§ **Task to complete**: Report each line of the records below that uses the word "This".

§ **Material provided**:
= = = = = = =

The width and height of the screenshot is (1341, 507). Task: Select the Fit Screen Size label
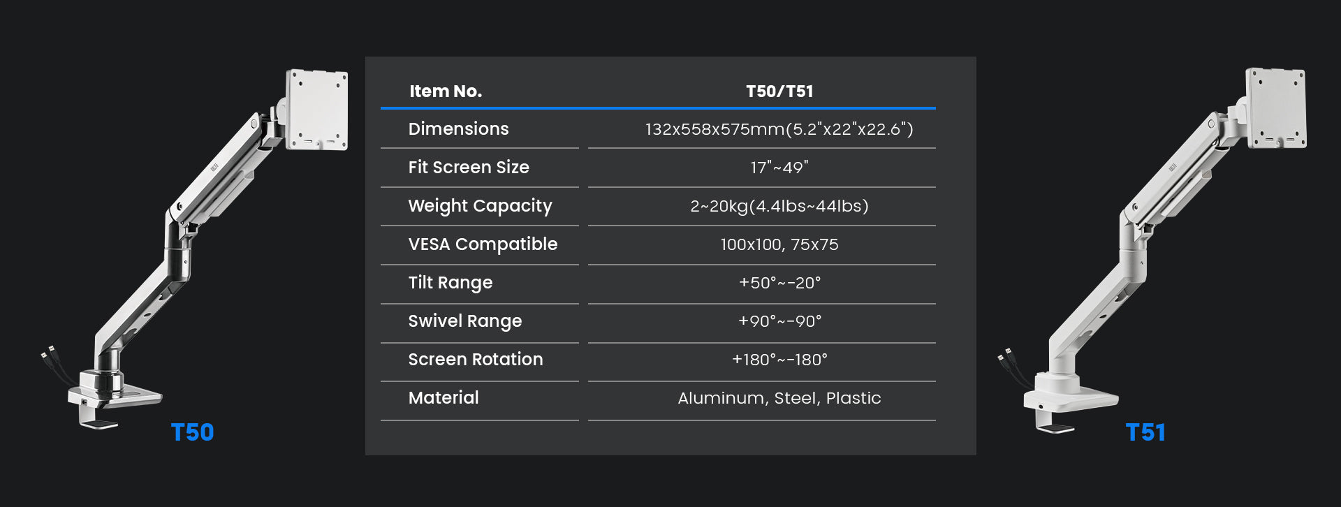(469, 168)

= = = = = = =

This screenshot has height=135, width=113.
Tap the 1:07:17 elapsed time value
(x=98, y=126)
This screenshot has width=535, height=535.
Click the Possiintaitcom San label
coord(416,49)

= = = = = = =

§ **Solved problem**:
This screenshot has height=135, width=113.
This screenshot has width=535, height=535.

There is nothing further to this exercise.